Continue the court opinion excerpt on the retaliation claim from the point where it stops.

## Document
[start]
Defendant argues the retaliatory acts were not “very close” in time to the alleged adverse actions suffered by Plaintiff and therefore there is no presumption of causation. (Id. at 24.) Defendant notes Plaintiff was disciplined in April 2017 and December 2017 - two full years after Plaintiff filed his 2015 EEOC charge. (Id.) With respect to the April 2017 discipline, Defendant also argues it initiated Plaintiff's April 2017 discipline in February 2017, before Plaintiff submitted his March 2017 letter to the City's Office of Civil Rights. (Id. (citing DSUF ¶¶ 11-12).) With respect to the December 2017 discipline, Defendant finally notes that Plaintiff's conduct underlying his December 2017 discipline occurred after he submitted the March 2017 letter. (Id.) In opposition, Plaintiff asserts the “causal nexus . . . is easily established” because Defendant “engaged in a series of retaliatory acts against him” after he filed his complaint for discrimination to the City's Office of Civil Rights in March 2017. (ECF No. 15 at 4.) Plaintiff only identifies Defendant's decision “to initiate adverse employment action against him” for “an alleged horseplay incident” as an example of these retaliatory acts (and also contends it never happened). (Id. at 3-4.) Plaintiff does not provide any evidence in support of his argument, which entirely hinges on temporal proximity between his March 2017 complaint and the two disciplinary actions. (See id.)
[end]
## Supplied material
[start]
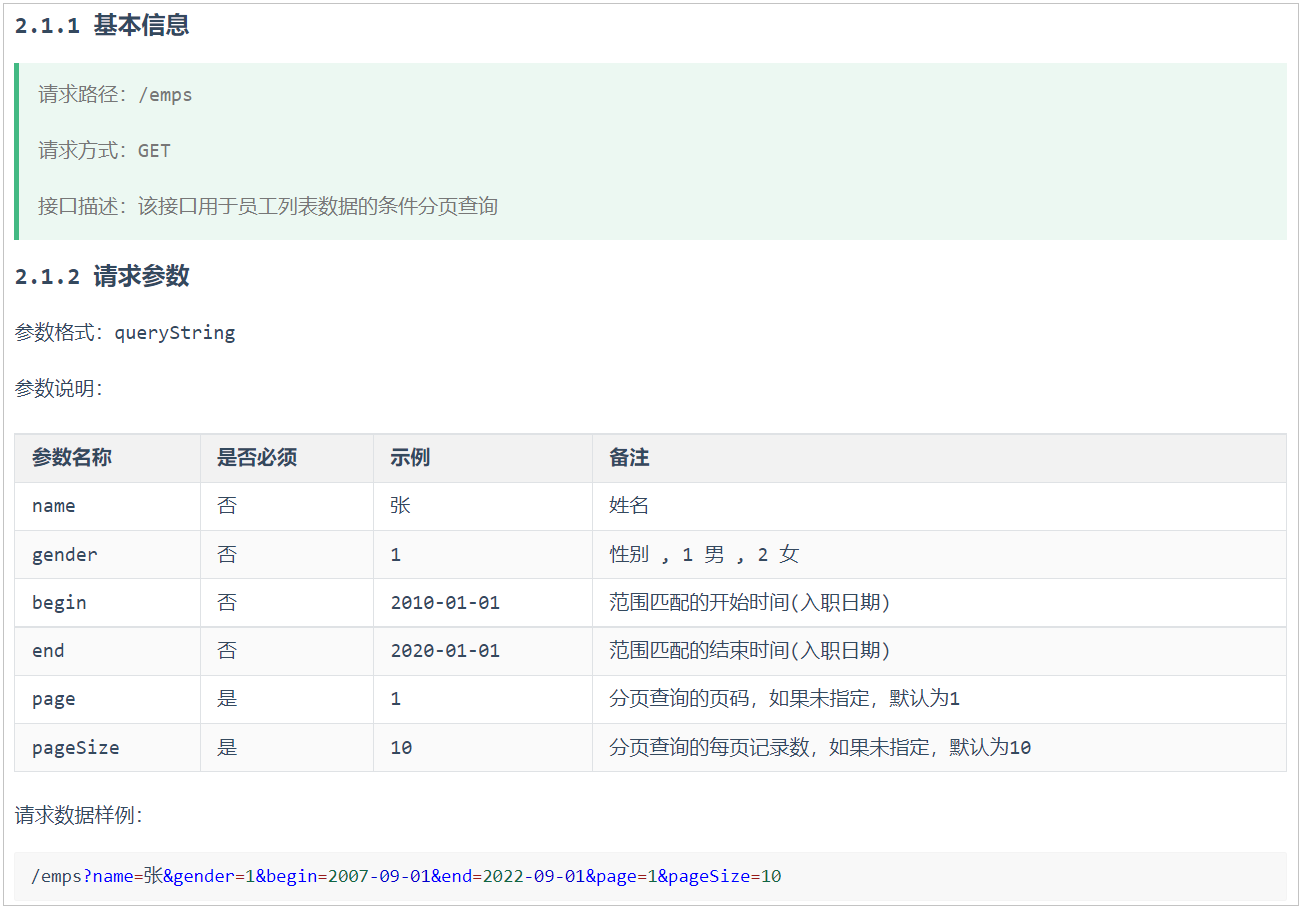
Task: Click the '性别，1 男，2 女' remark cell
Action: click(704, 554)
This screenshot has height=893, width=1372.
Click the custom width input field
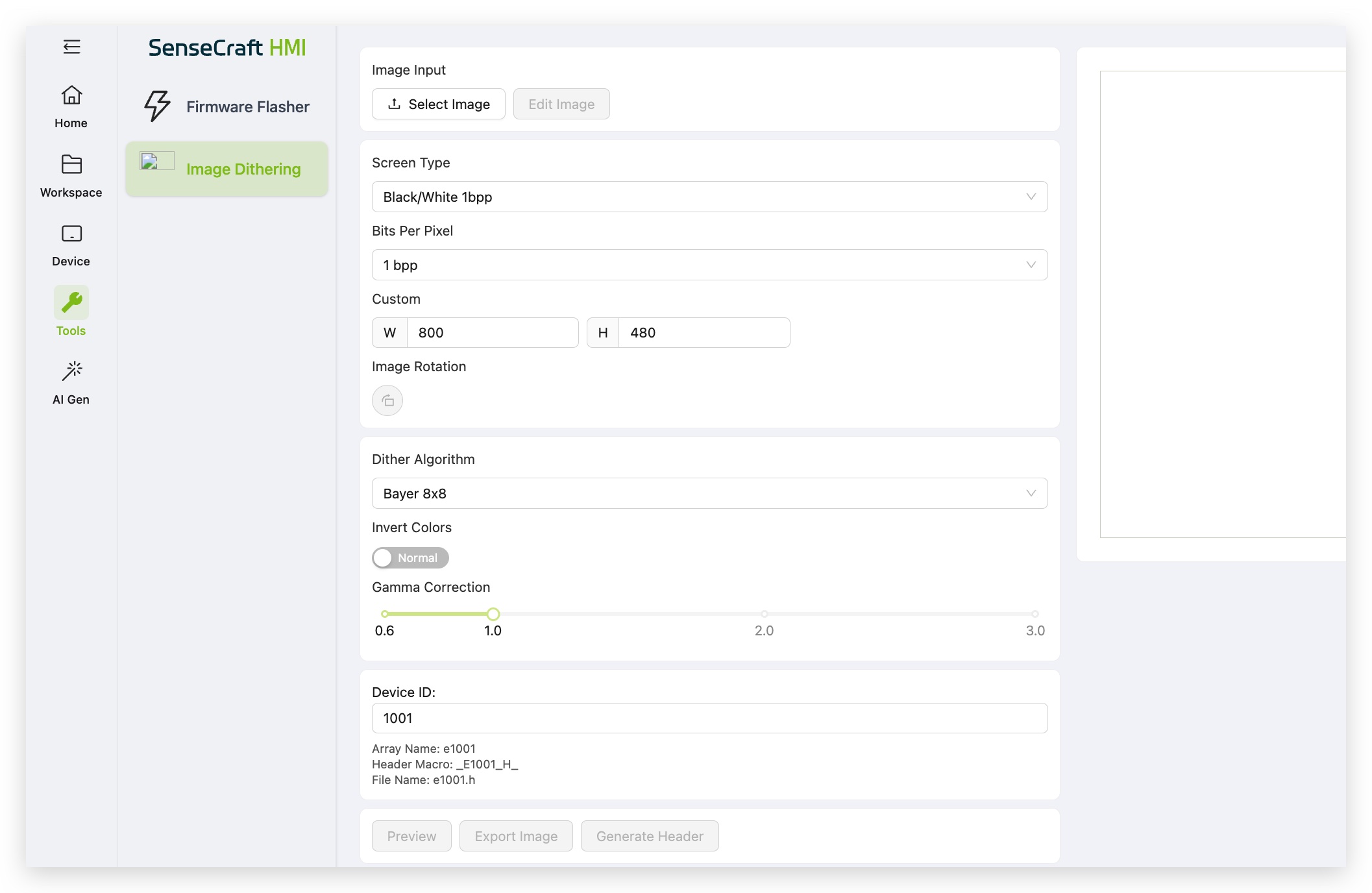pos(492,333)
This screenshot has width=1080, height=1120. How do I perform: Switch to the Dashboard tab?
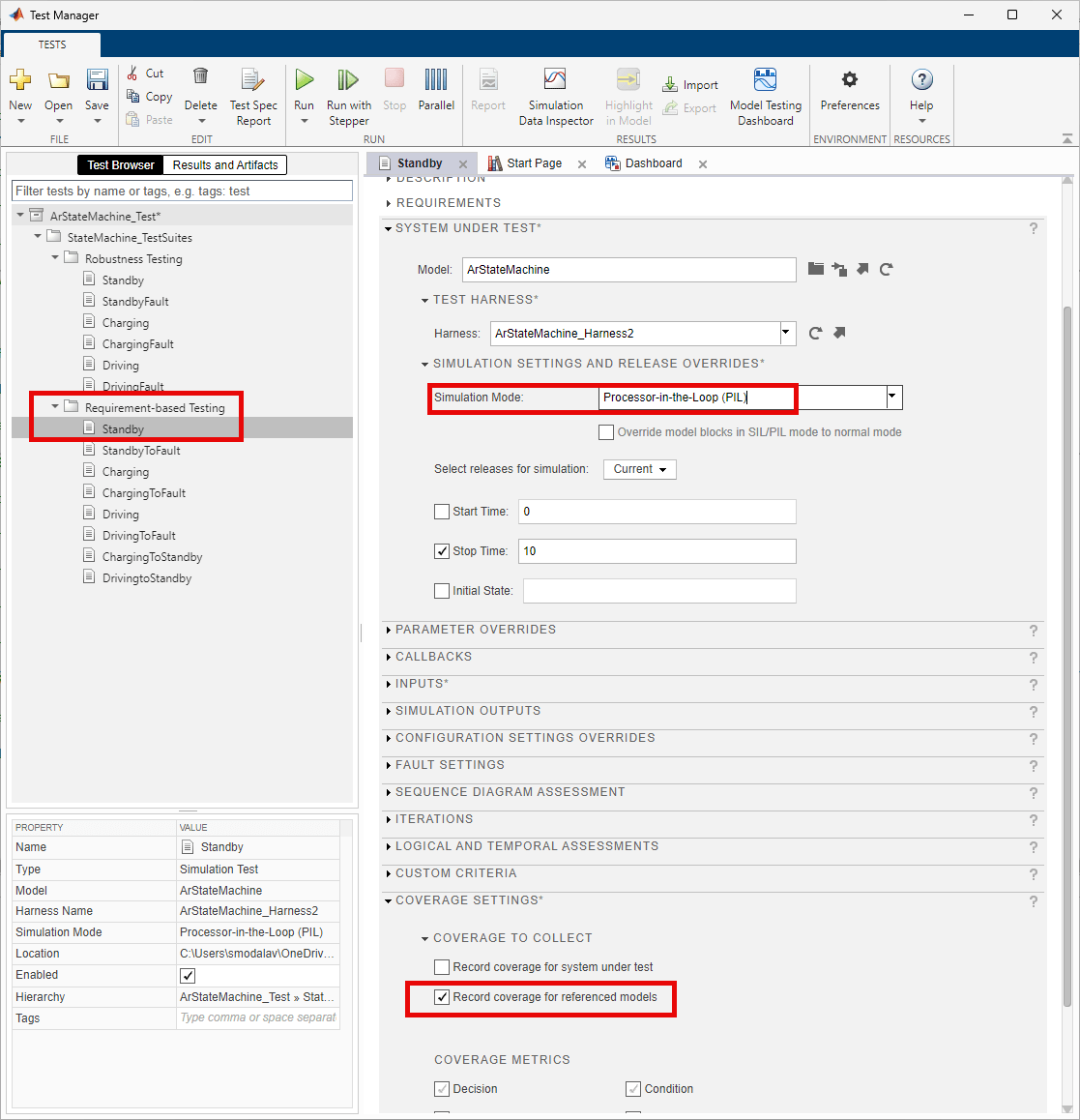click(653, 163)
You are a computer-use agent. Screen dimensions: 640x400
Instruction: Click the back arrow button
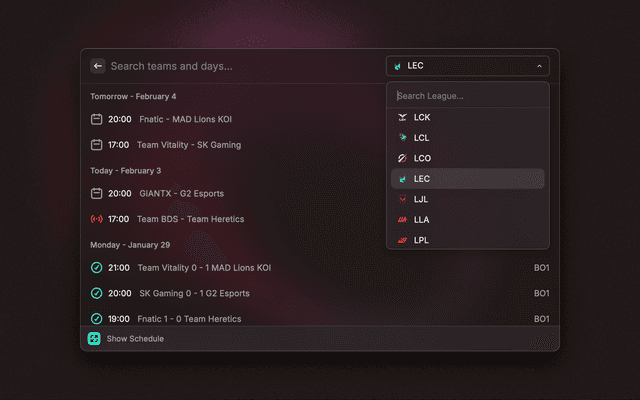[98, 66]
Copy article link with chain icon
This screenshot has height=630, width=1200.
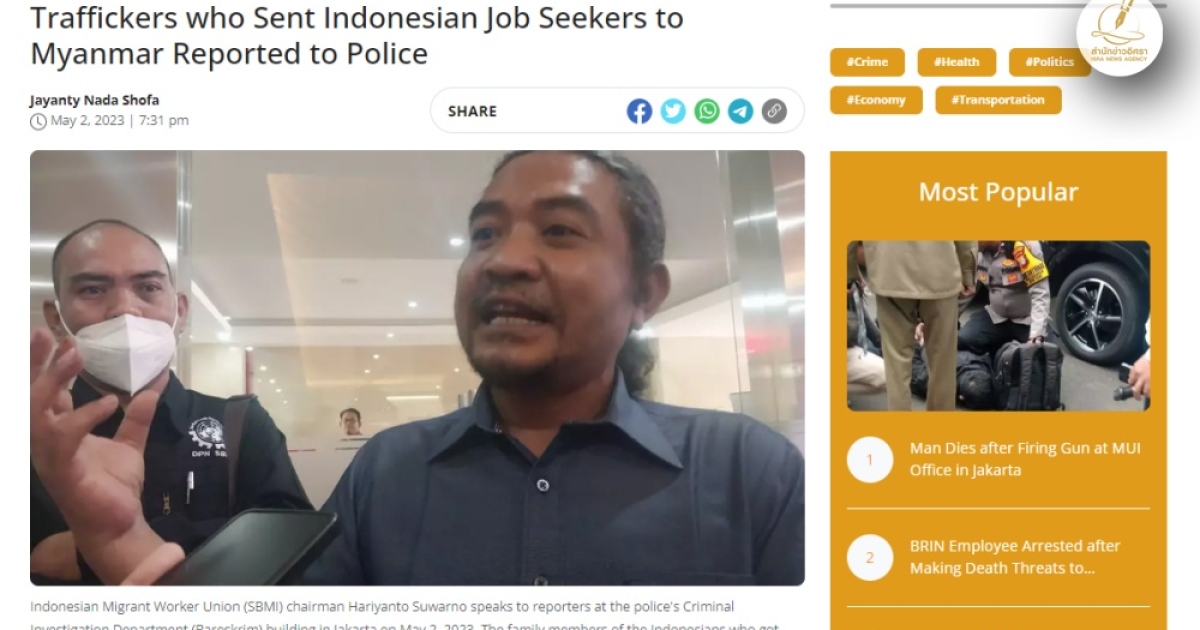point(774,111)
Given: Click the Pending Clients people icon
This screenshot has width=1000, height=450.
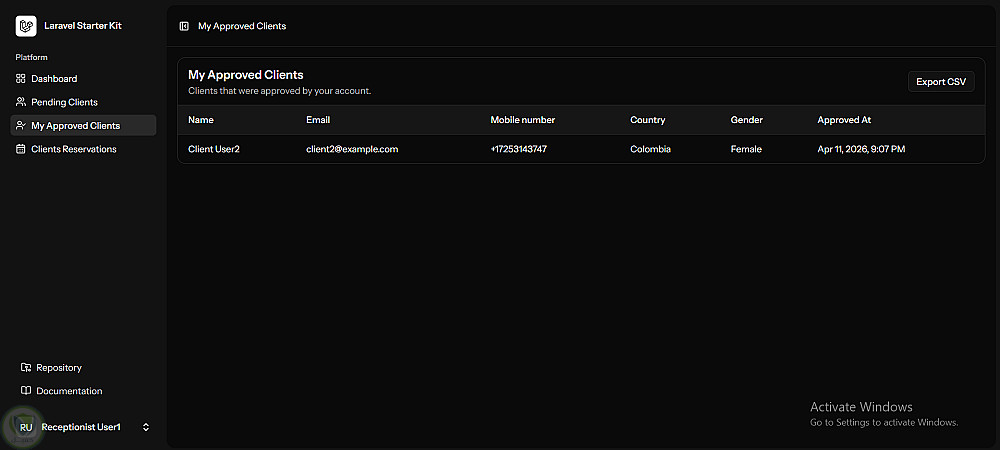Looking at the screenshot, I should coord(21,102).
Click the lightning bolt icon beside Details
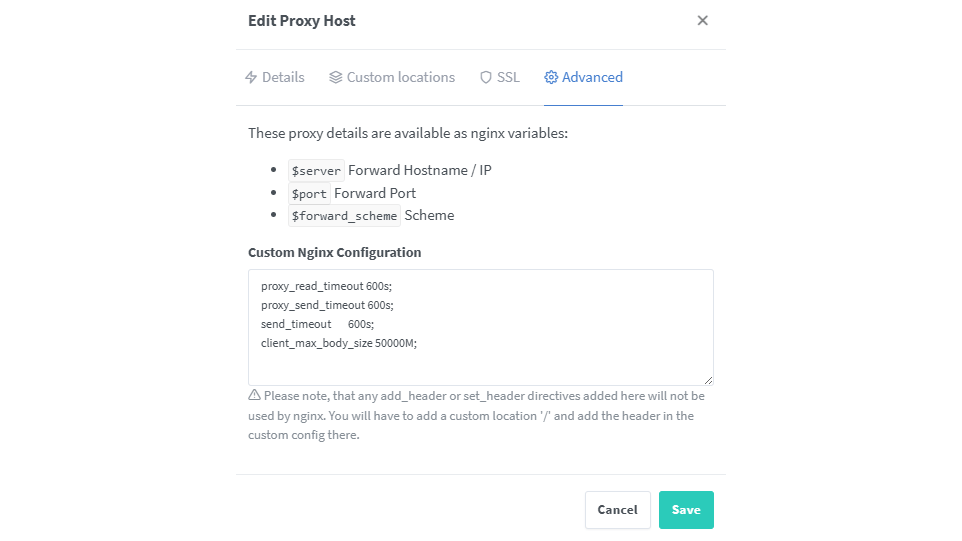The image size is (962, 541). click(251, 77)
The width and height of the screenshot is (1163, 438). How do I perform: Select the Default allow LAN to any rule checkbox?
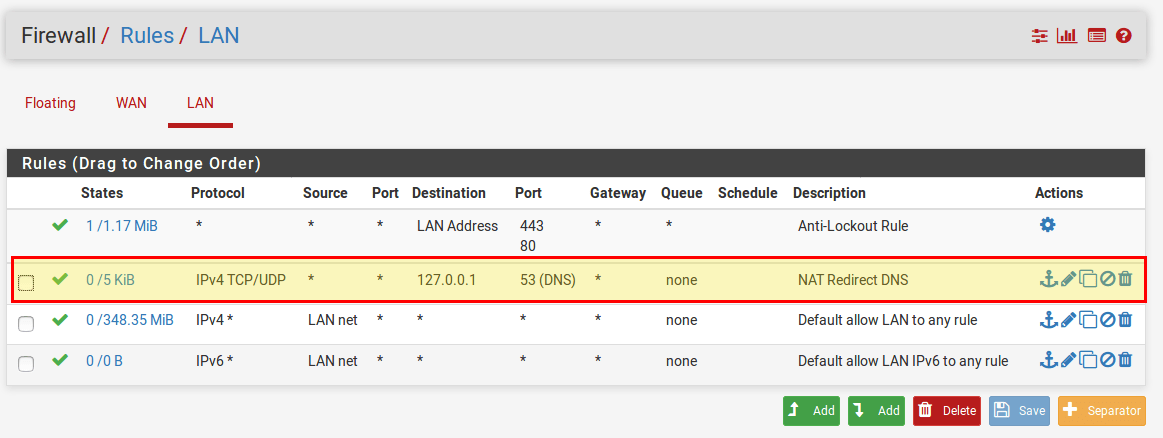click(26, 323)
[end]
## Exercise response
Causation “may be inferred from ‘proximity in time between the protected action and the allegedly retaliatory employment decision.'” Ray v. Henderson, 217 F.3d 1234, 1244 (9th Cir. 2000) (citing Yartzoff v. Thomas, 809 F.2d 1371, 1376 (9th Cir. 1987)); see also Dawson v. Entek Int'l, 630 F.3d 928, 937 (9th Cir. 2011) (“In some cases, temporal proximity can by itself constitute sufficient circumstantial evidence of retaliation for purposes of both the prima facie case and the showing of pretext.”); Passantino, 212 F.3d at 507 (noting causation can be inferred from timing alone). Under FEHA, however, temporal proximity alone may satisfy the prima facie case but is insufficient to establish pretext. Loggins, 151 Cal.App.4th at 1112 (“[T]emporal proximity, although sufficient to shift the burden to the employer . . . does not, without more, suffice also to satisfy the secondary burden borne by the employee to show a triable issue of fact on whether the employer's articulated reason was untrue and pretexual.”).

Plaintiff filed EEOC discrimination charges in November 2015 and September 2017, filed a discrimination complaint with the City's Office of Civil Rights in March 2017, sent a letter to the EEOC in February 2018 requesting a retaliation charge be filed against Defendant, and filed the EEOC retaliation charge in April 2018. (ECF No. 14-12 at 2, 15-19, 21-22, 28-31.) Plaintiff was suspended for 24 hours on April 24, 2017 for operating a City vehicle without a hands-free device on February 15, 2017. (ECF No. 14-11 at 49-51.) Plaintiff was suspended for 40 hours (or five days) starting December 11, 2017 for pretending to jump into traffic in front of an approaching vehicle while on a work site (the “alleged horseplay incident”) and for pulling away from a fuel pump with the nozzle still attached to his vehicle, both of which occurred on April 21, 2017. (Id. at 56-58.) Plaintiff also received notices of intent to suspend him prior to his actual suspensions. (Id. at 52-54, 59-61.) The timeline is as follows: EEOC discrimination charge filed in November 2015; complaint filed March 2017; suspension on April 24, 2017; EEOC discrimination charge filed September 2017; suspension on December 11, 2017; letter sent February 2018; and EEOC retaliation charge filed in April 2018.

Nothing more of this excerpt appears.